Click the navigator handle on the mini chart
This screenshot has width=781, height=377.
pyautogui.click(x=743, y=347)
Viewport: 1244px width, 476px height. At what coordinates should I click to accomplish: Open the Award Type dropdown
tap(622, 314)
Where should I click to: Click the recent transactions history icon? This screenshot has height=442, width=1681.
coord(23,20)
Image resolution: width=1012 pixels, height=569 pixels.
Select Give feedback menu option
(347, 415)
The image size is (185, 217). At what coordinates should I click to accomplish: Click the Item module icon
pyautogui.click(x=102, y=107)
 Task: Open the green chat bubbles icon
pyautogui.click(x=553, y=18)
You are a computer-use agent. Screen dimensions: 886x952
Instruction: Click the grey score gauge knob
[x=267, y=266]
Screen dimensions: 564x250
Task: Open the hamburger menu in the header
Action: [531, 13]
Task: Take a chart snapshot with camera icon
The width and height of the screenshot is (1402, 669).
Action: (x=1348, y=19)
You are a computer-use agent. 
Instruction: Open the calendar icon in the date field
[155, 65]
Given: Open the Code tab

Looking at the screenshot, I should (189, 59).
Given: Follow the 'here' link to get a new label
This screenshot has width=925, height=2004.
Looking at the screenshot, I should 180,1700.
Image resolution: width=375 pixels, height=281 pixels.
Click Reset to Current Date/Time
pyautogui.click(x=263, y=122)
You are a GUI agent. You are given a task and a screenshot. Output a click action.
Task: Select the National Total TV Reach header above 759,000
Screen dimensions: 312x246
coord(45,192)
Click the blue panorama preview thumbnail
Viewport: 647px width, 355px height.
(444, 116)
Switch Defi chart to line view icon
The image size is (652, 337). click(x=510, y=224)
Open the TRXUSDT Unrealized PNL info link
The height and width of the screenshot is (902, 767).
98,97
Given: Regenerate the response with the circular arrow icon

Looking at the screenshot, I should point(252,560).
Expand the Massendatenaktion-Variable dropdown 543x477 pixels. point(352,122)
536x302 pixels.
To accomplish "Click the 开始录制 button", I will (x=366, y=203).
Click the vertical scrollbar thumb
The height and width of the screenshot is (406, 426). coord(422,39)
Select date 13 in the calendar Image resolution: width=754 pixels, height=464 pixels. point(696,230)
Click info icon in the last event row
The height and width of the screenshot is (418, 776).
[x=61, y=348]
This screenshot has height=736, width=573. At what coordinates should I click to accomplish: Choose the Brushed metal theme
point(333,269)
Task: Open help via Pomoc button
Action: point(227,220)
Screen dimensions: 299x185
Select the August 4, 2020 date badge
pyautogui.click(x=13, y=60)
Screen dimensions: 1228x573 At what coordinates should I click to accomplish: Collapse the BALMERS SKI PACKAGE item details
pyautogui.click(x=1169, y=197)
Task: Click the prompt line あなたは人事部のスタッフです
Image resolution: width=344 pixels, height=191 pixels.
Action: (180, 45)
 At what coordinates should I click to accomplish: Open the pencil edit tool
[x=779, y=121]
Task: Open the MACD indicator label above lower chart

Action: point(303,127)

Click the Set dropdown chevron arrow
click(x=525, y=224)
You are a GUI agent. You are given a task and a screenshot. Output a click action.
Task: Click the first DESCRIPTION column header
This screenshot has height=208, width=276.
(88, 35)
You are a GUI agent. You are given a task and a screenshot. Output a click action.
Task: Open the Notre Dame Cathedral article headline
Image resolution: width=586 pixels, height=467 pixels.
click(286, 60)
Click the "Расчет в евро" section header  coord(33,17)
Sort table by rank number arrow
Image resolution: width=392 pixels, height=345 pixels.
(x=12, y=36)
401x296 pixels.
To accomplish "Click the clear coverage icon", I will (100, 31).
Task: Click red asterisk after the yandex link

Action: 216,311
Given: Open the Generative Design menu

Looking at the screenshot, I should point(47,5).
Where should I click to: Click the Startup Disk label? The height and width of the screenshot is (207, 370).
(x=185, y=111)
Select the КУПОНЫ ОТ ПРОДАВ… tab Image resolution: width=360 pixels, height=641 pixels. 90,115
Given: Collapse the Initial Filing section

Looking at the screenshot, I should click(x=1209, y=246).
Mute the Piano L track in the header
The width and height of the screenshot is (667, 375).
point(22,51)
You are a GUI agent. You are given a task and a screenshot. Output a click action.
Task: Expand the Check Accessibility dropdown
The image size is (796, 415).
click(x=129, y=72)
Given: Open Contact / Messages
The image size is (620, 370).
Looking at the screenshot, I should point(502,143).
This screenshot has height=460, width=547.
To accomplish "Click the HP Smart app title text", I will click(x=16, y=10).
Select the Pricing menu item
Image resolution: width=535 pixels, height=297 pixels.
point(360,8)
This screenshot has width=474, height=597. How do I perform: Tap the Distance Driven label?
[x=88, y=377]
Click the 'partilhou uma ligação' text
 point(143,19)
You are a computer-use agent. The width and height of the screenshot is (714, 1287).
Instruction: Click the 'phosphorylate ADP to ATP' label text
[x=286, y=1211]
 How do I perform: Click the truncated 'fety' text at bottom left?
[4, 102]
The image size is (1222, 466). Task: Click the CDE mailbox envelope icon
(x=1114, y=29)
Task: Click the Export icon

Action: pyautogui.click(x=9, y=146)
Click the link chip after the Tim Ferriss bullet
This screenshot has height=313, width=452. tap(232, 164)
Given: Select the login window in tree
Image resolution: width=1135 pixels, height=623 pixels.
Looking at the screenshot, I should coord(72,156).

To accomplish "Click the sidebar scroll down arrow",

_____

The range runs from the line above containing "Image resolution: width=344" to the line containing "Given: Open Contact / Messages", inclusive. Restate those lines word for word and no others.

Image resolution: width=344 pixels, height=191 pixels.
Action: (180, 45)
 At what coordinates should I click to accomplish: Open the pencil edit tool
[x=779, y=121]
Task: Open the MACD indicator label above lower chart

Action: point(303,127)

Click the Set dropdown chevron arrow
click(x=525, y=224)
You are a GUI agent. You are given a task and a screenshot. Output a click action.
Task: Click the first DESCRIPTION column header
This screenshot has height=208, width=276.
(88, 35)
You are a GUI agent. You are given a task and a screenshot. Output a click action.
Task: Open the Notre Dame Cathedral article headline
Image resolution: width=586 pixels, height=467 pixels.
click(286, 60)
Click the "Расчет в евро" section header  coord(33,17)
Sort table by rank number arrow
Image resolution: width=392 pixels, height=345 pixels.
(x=12, y=36)
401x296 pixels.
To accomplish "Click the clear coverage icon", I will (100, 31).
Task: Click red asterisk after the yandex link

Action: 216,311
Given: Open the Generative Design menu

Looking at the screenshot, I should point(47,5).
Where should I click to: Click the Startup Disk label? The height and width of the screenshot is (207, 370).
(x=185, y=111)
Select the КУПОНЫ ОТ ПРОДАВ… tab Image resolution: width=360 pixels, height=641 pixels. 90,115
Given: Collapse the Initial Filing section

Looking at the screenshot, I should click(x=1209, y=246).
Mute the Piano L track in the header
The width and height of the screenshot is (667, 375).
point(22,51)
You are a GUI agent. You are given a task and a screenshot. Output a click action.
Task: Expand the Check Accessibility dropdown
The image size is (796, 415).
click(x=129, y=72)
Given: Open Contact / Messages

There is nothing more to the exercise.